Photo by Marouane on Unsplash

資安業者Check Point Research近日發現了新版本的跨平臺木馬程式SysJoker，它原本使用C++撰寫，但最新版本卻是採用Rust程式語言，且已被與哈馬斯（Hamas）有關的駭客集團用來對付以色列。

SysJoker最早現身於2021年，當時它就是一個跨平臺的木馬程式，可用來攻擊Windows、Linux與macOS平臺。它偽裝成系統更新檔，再解碼存放於Google Drive的檔案來產生C&C，根據當時揭露它的資安業者Intezer分析，SysJoker會不斷變更其C&C伺服器，意味著駭客非常積極且監控著遭到危害的裝置，相信它是在尋找特定的目標。
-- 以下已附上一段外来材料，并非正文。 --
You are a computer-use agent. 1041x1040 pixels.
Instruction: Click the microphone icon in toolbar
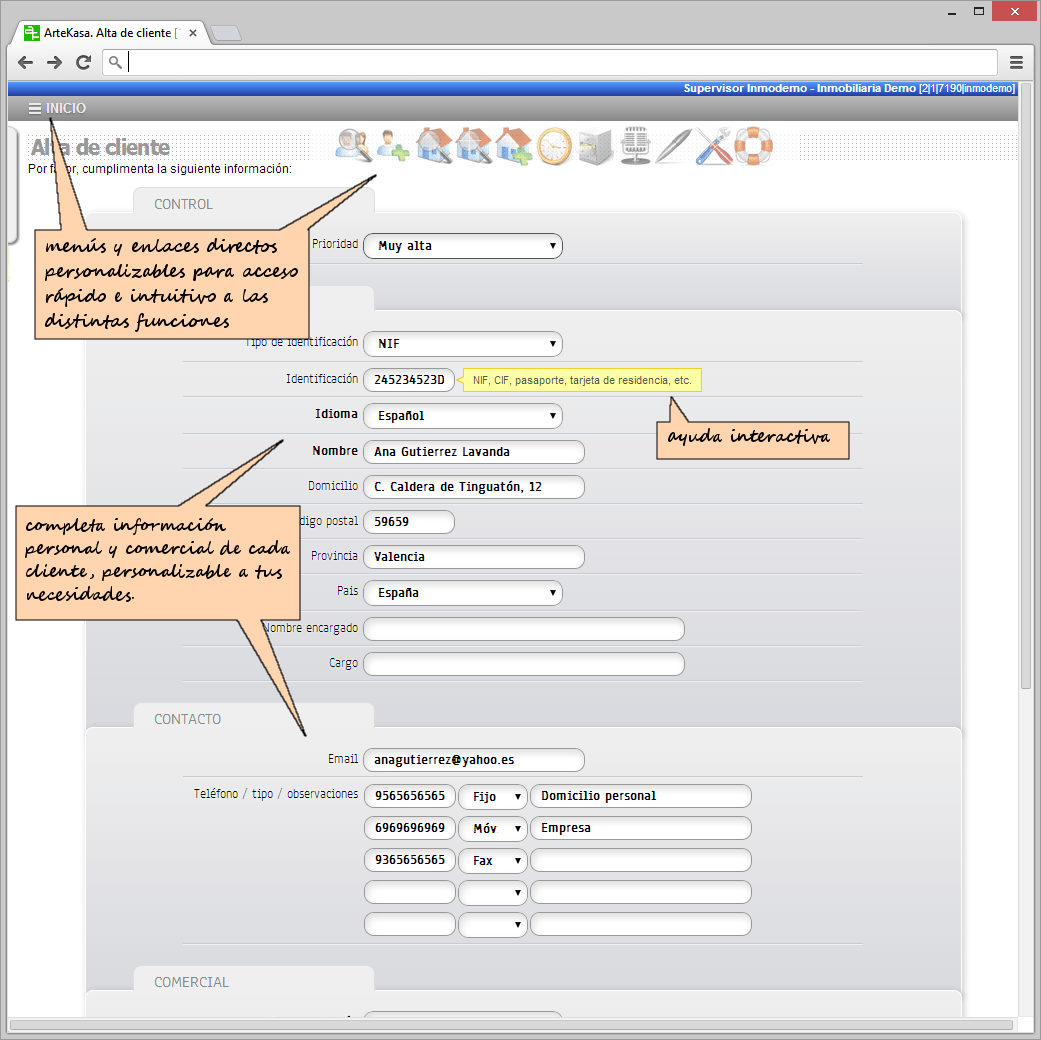coord(634,146)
SysJoker在不同平臺上的行為都很類似，Intezer認為其攻擊目的是為了間諜活動，但具備橫向移動的特性，或許也可能導致勒索軟體攻擊。

Check Point Research所發現的SysJoker卻是以Rust撰寫，代表駭客完全重寫了SysJoker，卻保持類似的功能，此外，駭客轉而利用OneDrive而非Google Drive來儲存動態的C&C網址。

另一方面，C++版本的SysJoker不但可從封存檔案中下載與執行遠端程式，也能執行由駭客指示的命令，但Rust版本在接收與執行下載的檔案後，會根據行動的成功與否再聯繫C&C伺服器，並無直接執行指令的能力。

最新研究認為Rust版SysJoker與Operation Electric Powder駭客任務有關，這是在2016/2017年間攻擊以色列電力公司Israel Electric Company的行動，它們都使用了以API為主題的URL，並以類似的手法執行腳本命令。